Models / Libraries / Frameworks

Effortlessly Scale NumPy from Laptops to Supercomputers with NVIDIA cuPyNumeric

A photo of two GPU clusters and another picture of four scientific computing workflows demonstrating computational fluid dynamics.

Python is the most common programming language for data science, machine learning, and numerical computing. It continues to grow in popularity among scientists and researchers. In the Python ecosystem, NumPy is the foundational Python library for performing array-based numerical computations. 

NumPy’s standard implementation operates on a single CPU core, with only a limited set of operations parallelized across cores. This single-threaded, CPU-only execution restricts both the scale of data that can be processed and the speed at which computations can be performed.  

While GPU-accelerated implementations of NumPy are available, scaling NumPy-based code across multiple GPUs or nodes often requires extensive code modification, including manual data partitioning and synchronization and data movement for distributed execution. Such code changes can be complicated and time-consuming to make functionally correct and performant. 

Also, domain scientists with little expertise in distributed programming often pair up or consult with computer science experts to get the changes done, which further slows down the process of experimenting and validating research.

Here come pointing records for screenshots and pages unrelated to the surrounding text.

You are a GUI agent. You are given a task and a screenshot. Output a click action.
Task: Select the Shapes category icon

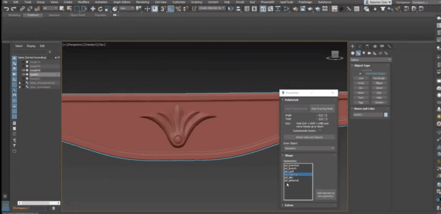[358, 53]
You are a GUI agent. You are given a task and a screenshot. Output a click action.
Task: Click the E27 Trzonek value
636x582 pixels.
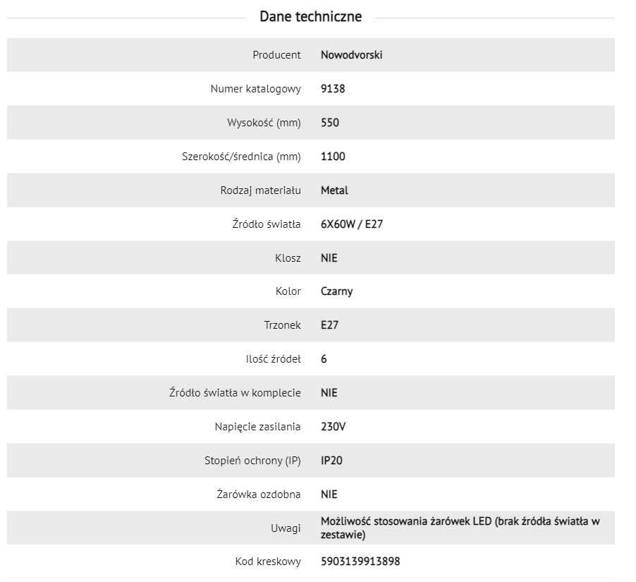coord(329,325)
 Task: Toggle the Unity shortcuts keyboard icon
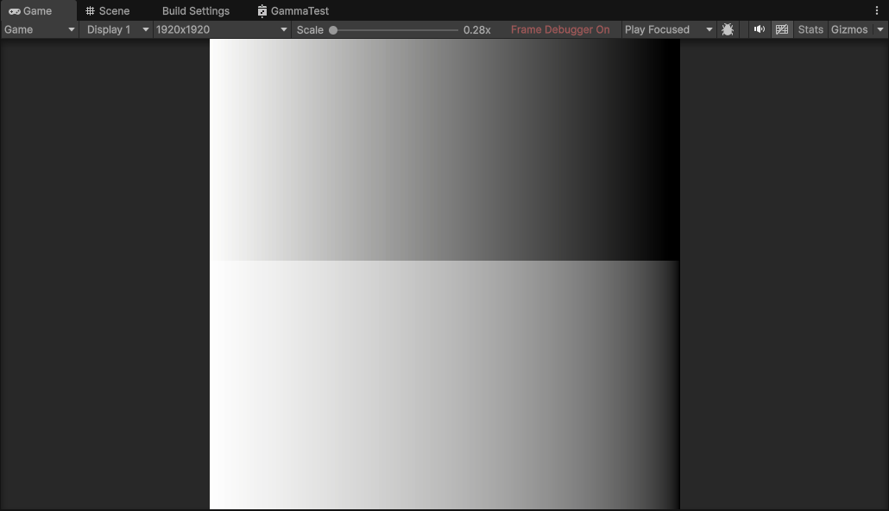(x=782, y=29)
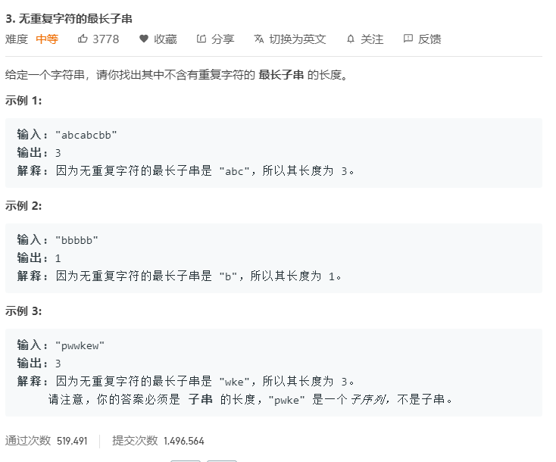Image resolution: width=556 pixels, height=462 pixels.
Task: Open the 反馈 feedback link
Action: pyautogui.click(x=429, y=39)
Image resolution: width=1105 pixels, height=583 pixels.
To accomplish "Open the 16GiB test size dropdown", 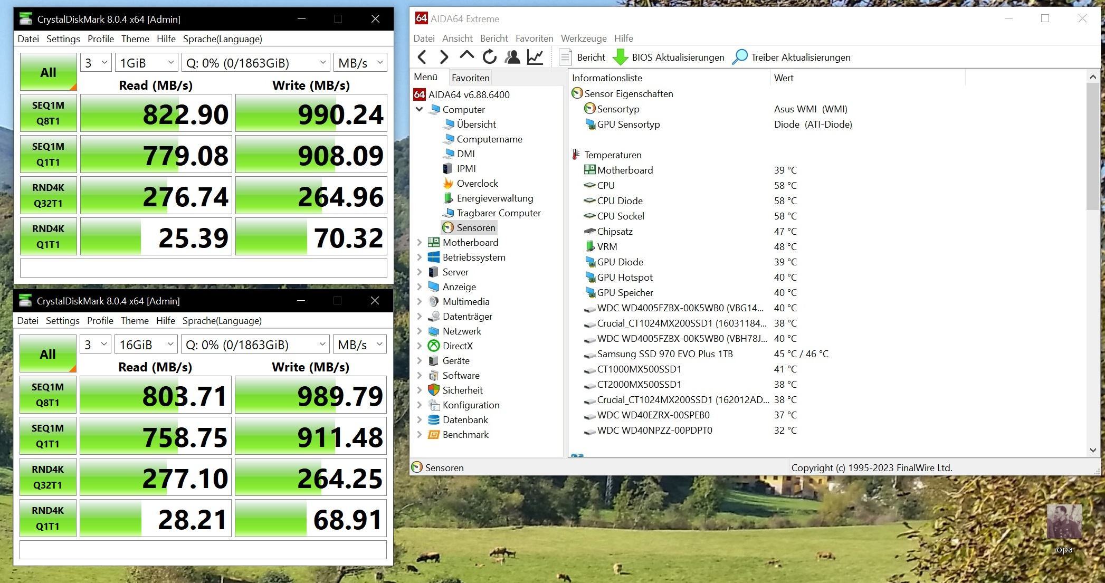I will click(x=146, y=345).
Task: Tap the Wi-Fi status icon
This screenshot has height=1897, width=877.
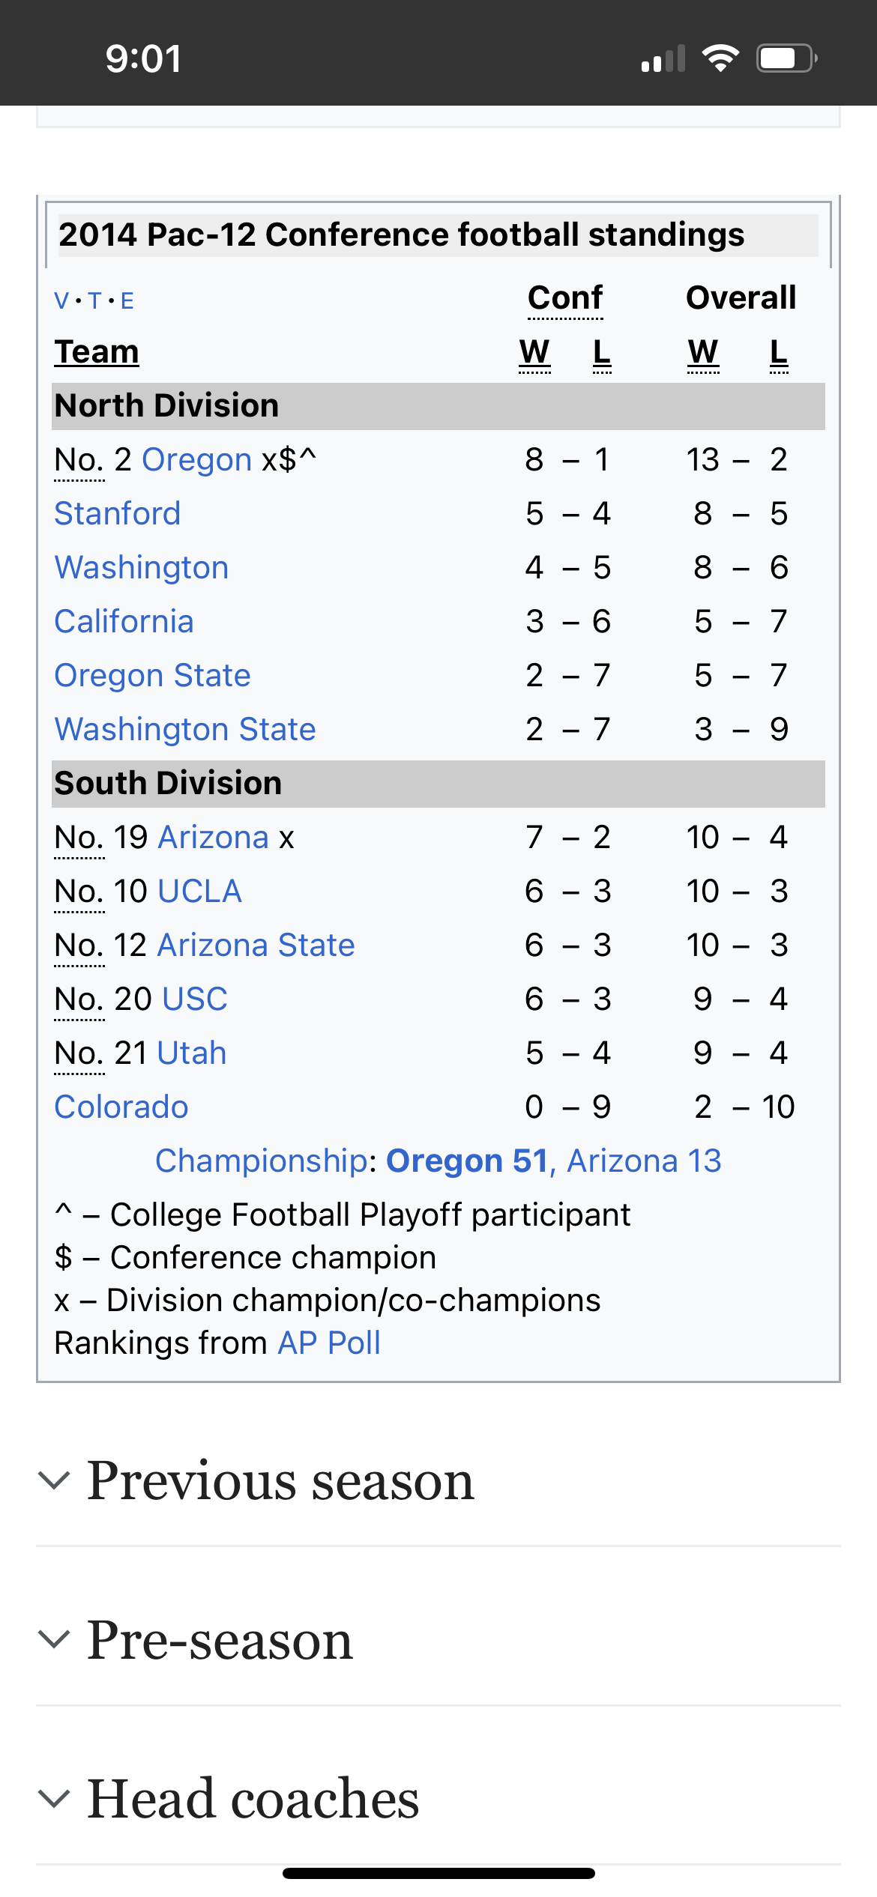Action: 720,58
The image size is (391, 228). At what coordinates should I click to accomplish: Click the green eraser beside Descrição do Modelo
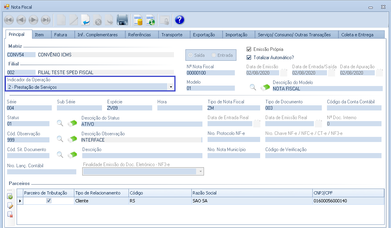[x=264, y=88]
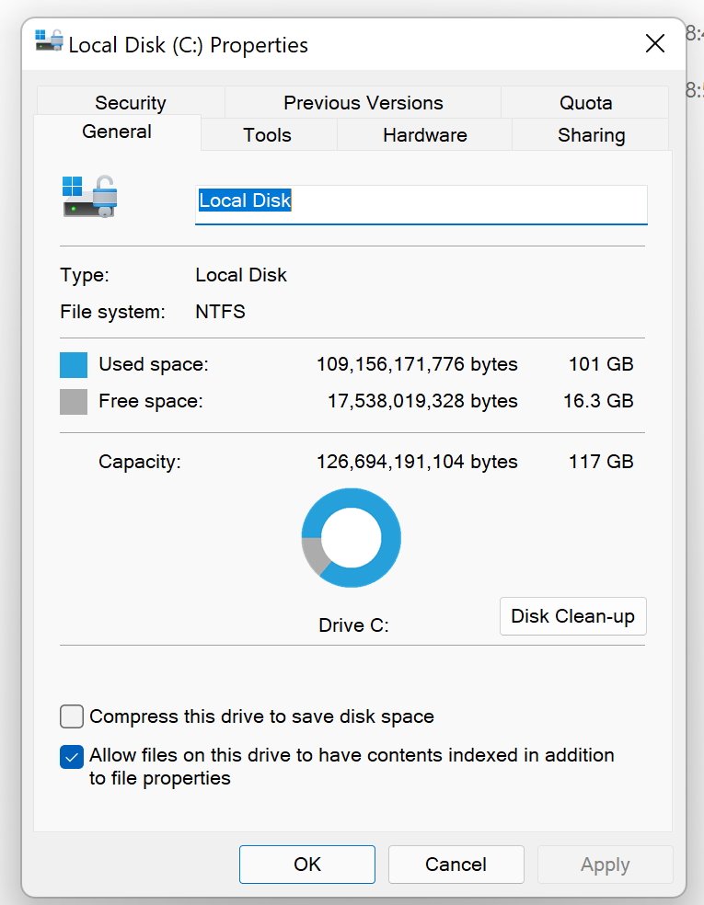Click the gray Free space color square
The width and height of the screenshot is (704, 905).
pyautogui.click(x=74, y=402)
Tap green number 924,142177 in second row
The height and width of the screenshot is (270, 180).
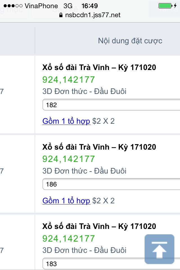click(69, 159)
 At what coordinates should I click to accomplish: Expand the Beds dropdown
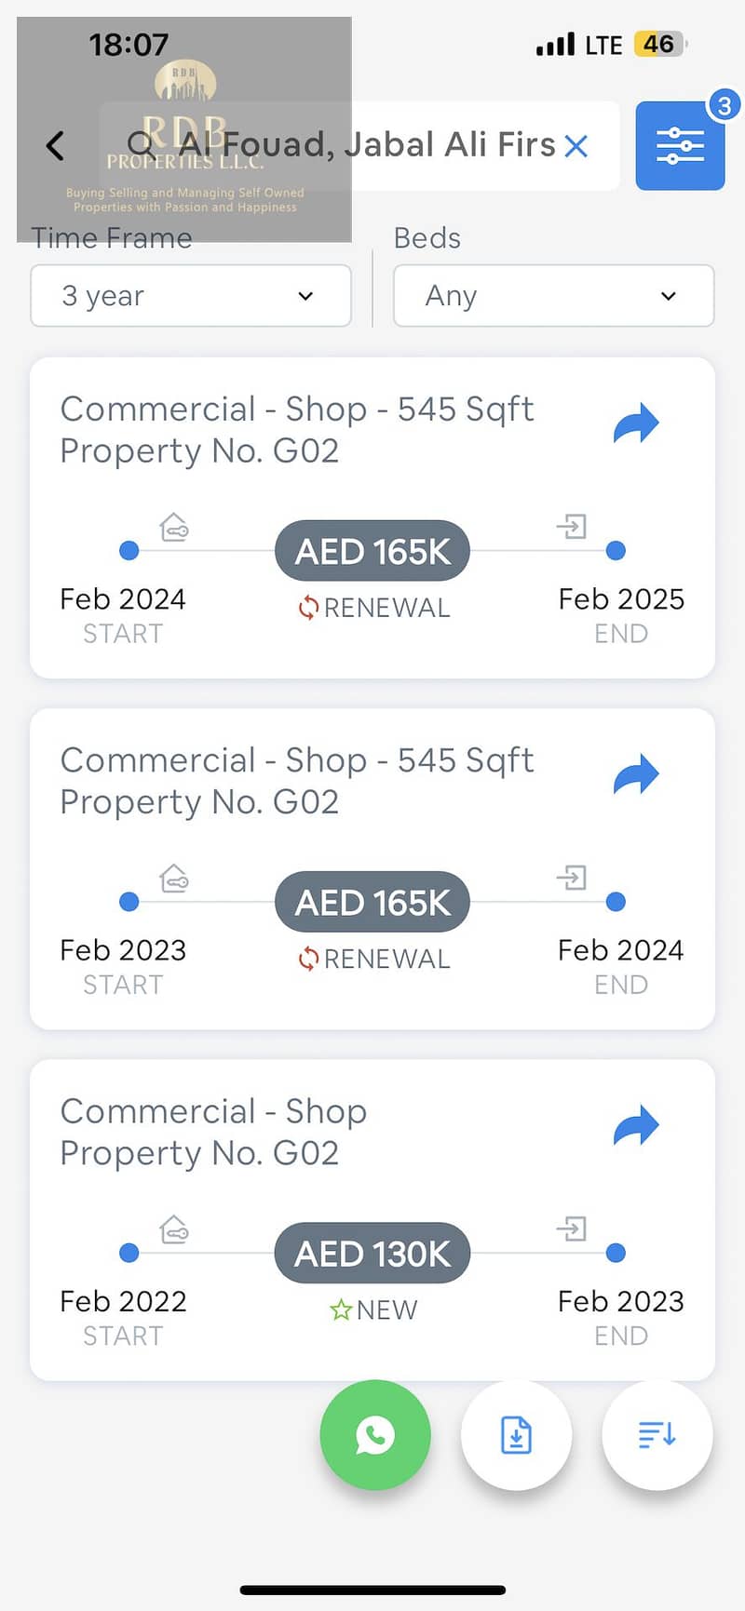554,296

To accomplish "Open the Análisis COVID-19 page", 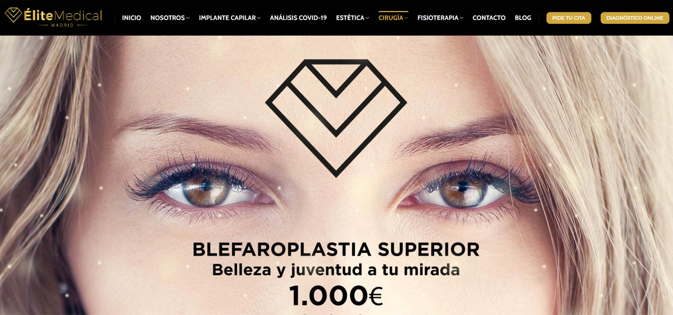I will pos(298,18).
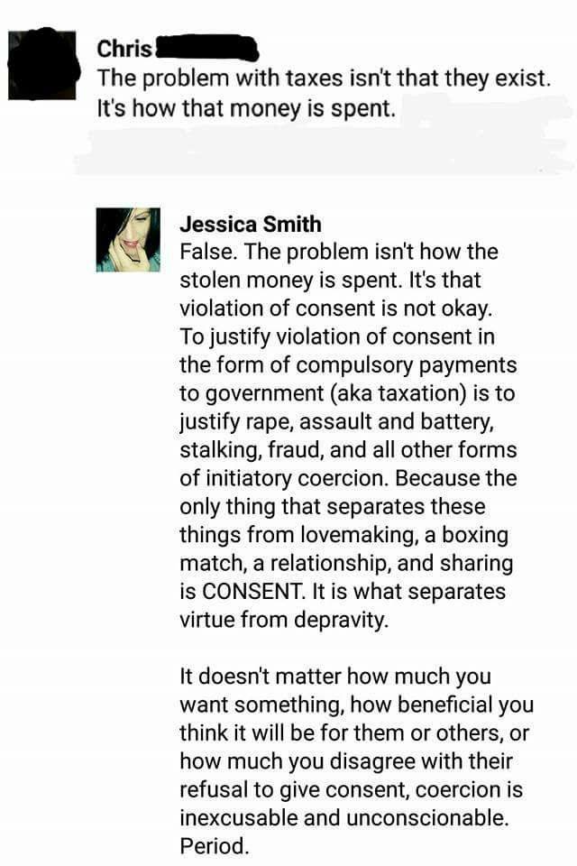Open Chris's profile via name link
Image resolution: width=577 pixels, height=866 pixels.
pyautogui.click(x=124, y=49)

To address this productivity issue, we built NVIDIA cuPyNumeric, an open source, distributed and accelerated implementation of the NumPy API, designed to be a drop-in replacement for NumPy. With cuPyNumeric, scientists, researchers, and those working with large-scale problems can develop and test NumPy programs on moderately sized datasets using laptops or desktops. They can then scale the same programs by themselves to massive datasets using supercomputers or the cloud with no code changes.

cuPyNumeric offers you the productivity of NumPy with the performance benefits of accelerated, distributed GPU computing. cuPyNumeric supports essential NumPy features, including in-place updates, broadcasting, and comprehensive indexing semantics.

cuPyNumeric: A drop-in replacement for NumPy

You can start using cuPyNumeric by importing cupynumeric instead of numpy in a NumPy program. The following code example approximates PI using NumPy APIs:

# import numpy as np
import cupynumeric as np

num_points = 1000000000

# Generates random points in a square of area 4
x = np.random.uniform(-1, 1, size=num_points)
y = np.random.uniform(-1, 1, size=num_points)

# Calculates the probability of points falling in a circle of radius 1
probability_in_circle = np.sum((x ** 2 + y ** 2) < 1) / num_points

# probability_in_circle = (area of the circle) / (area of the square)

#   ==> PI = probability_in_circle * (area of the square)
print(f"PI is {probability_in_circle * 4}")

The program produces the following output whether it runs with cuPyNumeric or NumPy, although the exact value can be different across different runs:

PI is 3.141572908

With only a  simple change to the import statement, this code is now ready to scale to any machine: 

  • On laptops with no GPUs, the code is parallelized using available CPU cores. 
  • On a system with multiple GPUs, the same code runs a lot faster thanks to the acceleration with multiple GPUs. 
  • This code can even run on a supercomputer with no code modification, although the code doesn’t have enough computation to make the best use of such a powerful machine.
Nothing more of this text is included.